=== What is being asked ===
From the records below, give the number of lines that contain the string "Remove", without any other text.

Exercise input START

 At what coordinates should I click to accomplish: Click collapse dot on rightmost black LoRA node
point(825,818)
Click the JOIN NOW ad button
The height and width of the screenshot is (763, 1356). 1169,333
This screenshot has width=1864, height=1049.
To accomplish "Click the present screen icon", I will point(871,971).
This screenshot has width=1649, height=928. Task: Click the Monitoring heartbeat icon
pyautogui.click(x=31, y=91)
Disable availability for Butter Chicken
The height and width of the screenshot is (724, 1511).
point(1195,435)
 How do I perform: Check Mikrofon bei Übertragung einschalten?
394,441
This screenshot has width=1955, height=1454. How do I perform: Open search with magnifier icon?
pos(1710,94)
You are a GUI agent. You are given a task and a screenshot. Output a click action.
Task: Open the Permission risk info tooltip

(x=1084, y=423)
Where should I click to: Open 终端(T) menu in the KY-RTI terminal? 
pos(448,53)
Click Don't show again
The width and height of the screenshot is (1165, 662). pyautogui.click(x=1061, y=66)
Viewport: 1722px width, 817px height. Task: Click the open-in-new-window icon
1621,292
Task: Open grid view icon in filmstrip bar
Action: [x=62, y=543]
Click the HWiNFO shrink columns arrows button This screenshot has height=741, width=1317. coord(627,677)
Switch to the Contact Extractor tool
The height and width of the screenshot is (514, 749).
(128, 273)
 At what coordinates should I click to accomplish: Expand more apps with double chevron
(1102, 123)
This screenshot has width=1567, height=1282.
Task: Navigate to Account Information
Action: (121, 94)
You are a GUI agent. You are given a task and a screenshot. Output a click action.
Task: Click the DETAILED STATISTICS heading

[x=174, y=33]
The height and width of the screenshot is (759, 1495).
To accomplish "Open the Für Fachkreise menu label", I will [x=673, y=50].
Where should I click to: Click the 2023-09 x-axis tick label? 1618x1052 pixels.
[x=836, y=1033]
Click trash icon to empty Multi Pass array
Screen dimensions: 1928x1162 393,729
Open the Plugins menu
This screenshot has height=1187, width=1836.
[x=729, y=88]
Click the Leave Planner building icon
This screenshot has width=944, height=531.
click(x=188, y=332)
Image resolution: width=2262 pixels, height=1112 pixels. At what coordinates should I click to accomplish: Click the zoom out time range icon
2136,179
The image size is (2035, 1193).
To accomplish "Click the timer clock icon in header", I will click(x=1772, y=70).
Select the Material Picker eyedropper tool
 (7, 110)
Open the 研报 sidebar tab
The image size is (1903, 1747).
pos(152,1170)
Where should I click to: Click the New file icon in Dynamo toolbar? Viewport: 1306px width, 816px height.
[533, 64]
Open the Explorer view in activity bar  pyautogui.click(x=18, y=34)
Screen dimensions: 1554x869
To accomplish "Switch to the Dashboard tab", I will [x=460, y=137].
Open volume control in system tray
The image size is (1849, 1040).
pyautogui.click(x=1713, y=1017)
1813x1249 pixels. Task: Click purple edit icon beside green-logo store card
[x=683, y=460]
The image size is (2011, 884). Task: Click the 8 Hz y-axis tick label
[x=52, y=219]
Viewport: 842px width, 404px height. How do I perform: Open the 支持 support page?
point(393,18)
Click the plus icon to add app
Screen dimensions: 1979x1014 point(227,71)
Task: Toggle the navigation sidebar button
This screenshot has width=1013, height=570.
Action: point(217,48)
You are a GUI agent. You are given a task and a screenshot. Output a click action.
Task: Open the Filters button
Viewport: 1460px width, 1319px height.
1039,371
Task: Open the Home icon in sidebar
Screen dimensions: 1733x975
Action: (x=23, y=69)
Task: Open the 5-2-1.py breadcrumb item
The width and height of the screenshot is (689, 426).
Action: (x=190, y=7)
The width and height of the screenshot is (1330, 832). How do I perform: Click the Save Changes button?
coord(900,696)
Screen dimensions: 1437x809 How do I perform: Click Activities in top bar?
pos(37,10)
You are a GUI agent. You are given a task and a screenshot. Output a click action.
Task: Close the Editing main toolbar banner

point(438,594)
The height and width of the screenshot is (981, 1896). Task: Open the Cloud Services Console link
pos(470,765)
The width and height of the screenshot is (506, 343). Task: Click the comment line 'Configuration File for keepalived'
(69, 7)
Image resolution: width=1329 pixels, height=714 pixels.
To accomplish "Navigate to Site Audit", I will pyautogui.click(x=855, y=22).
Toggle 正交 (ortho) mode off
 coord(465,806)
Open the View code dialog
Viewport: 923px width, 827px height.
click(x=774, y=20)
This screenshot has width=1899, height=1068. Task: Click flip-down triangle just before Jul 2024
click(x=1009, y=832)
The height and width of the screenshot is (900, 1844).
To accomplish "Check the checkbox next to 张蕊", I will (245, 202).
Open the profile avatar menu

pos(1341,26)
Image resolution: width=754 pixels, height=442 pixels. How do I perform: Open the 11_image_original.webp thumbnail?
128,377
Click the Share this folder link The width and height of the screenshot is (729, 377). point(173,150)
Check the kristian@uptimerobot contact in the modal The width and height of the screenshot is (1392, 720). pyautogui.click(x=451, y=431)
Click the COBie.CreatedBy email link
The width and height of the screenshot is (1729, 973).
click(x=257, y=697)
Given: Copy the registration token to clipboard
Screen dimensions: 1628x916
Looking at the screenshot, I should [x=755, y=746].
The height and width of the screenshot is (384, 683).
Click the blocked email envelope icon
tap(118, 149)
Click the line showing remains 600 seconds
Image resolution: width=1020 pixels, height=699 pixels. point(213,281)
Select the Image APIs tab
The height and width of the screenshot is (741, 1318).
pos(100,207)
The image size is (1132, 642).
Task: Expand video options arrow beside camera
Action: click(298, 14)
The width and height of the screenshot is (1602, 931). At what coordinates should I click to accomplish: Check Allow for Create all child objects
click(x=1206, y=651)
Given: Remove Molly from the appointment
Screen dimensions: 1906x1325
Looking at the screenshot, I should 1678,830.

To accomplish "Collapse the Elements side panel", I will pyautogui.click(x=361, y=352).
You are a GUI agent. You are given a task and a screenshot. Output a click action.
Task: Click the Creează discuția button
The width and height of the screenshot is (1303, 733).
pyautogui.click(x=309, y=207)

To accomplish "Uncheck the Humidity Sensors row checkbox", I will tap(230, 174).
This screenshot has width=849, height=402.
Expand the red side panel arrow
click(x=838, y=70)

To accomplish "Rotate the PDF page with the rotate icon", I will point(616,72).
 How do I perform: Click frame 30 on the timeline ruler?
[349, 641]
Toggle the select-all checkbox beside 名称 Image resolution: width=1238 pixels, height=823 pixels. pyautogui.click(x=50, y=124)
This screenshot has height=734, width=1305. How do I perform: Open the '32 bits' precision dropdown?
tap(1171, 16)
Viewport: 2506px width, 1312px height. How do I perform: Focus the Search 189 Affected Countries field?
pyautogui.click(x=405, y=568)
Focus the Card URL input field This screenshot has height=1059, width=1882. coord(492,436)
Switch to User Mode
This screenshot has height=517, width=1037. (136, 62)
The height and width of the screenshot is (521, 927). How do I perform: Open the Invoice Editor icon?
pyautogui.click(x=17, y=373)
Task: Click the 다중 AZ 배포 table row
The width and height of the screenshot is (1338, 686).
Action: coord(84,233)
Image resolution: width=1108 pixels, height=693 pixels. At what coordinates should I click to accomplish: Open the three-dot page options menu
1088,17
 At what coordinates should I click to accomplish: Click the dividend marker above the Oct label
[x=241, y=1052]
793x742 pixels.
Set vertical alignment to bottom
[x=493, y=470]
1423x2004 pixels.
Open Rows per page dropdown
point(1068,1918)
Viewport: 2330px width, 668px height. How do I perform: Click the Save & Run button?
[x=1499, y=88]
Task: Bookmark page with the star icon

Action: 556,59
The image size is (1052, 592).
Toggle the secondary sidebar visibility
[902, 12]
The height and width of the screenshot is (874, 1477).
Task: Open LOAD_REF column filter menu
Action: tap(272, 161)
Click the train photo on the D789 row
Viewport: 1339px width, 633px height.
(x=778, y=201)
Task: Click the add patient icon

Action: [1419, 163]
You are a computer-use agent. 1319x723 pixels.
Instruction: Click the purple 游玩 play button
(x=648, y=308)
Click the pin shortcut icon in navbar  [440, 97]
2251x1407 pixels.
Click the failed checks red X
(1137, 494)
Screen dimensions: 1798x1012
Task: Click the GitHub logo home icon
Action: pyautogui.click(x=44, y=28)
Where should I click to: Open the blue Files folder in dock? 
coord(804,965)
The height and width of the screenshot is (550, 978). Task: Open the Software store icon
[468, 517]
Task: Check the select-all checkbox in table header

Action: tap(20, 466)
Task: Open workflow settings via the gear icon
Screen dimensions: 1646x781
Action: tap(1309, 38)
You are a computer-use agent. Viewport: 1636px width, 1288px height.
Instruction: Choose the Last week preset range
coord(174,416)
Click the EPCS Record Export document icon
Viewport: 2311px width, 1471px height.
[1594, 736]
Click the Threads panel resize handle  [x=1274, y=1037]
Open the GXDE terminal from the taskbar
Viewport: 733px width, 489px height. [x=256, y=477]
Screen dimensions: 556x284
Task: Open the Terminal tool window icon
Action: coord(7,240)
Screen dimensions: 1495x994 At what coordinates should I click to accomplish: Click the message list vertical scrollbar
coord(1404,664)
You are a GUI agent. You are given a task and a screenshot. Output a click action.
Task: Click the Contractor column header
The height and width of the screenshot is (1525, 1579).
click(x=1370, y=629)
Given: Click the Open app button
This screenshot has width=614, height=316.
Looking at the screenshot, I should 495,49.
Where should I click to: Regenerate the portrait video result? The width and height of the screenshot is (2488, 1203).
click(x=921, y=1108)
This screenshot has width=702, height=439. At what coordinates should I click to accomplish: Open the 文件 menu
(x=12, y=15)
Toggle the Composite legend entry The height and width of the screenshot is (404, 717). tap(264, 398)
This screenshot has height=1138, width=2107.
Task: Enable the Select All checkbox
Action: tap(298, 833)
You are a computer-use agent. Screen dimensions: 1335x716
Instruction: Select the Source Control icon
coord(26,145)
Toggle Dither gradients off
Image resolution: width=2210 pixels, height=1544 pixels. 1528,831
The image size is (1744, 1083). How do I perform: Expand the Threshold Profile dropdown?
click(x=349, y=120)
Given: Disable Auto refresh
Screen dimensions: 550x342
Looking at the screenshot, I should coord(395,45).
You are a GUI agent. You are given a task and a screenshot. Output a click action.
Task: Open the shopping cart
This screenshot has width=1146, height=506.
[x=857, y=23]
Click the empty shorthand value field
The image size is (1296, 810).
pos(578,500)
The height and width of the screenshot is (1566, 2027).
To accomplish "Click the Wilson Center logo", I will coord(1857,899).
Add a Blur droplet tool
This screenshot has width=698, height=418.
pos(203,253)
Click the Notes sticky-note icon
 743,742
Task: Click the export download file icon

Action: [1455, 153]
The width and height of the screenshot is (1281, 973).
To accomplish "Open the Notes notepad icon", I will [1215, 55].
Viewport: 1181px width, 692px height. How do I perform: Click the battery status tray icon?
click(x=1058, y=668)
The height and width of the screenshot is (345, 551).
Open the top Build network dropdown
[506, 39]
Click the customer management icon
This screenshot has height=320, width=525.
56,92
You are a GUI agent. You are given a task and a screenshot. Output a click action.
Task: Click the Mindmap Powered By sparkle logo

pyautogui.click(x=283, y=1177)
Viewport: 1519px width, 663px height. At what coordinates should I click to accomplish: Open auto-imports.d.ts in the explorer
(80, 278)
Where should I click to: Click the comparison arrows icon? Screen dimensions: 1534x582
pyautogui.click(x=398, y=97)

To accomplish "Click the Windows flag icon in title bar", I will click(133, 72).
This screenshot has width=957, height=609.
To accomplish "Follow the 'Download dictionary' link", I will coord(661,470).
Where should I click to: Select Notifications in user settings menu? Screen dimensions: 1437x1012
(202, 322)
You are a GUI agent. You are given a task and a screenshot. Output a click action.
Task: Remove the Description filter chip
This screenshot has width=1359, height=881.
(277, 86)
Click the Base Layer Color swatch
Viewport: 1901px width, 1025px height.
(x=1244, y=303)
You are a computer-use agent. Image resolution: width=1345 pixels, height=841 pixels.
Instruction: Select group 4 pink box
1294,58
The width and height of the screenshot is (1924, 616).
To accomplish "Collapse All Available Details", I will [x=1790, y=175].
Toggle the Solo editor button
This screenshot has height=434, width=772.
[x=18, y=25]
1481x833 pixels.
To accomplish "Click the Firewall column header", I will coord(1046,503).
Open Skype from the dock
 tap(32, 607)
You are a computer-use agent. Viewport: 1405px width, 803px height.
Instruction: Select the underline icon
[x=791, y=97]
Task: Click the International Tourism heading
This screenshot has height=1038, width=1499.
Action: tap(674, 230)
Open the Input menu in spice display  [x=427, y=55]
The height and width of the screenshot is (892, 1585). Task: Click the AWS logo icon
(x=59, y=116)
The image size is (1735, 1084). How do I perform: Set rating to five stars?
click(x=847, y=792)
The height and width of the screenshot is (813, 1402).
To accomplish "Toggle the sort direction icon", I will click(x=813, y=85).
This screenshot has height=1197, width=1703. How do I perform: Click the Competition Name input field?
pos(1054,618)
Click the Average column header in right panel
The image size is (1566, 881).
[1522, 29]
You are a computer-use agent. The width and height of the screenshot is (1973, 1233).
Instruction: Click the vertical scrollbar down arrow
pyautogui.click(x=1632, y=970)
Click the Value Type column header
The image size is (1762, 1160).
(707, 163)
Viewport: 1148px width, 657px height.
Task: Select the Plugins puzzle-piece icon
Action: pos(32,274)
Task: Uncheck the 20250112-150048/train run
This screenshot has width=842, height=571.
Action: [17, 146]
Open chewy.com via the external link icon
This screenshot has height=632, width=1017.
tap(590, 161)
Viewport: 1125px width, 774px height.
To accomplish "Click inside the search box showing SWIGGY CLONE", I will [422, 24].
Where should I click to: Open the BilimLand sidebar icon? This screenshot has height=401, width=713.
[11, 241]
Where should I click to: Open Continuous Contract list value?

Exercise input END

=== Answer to the exercise ===
2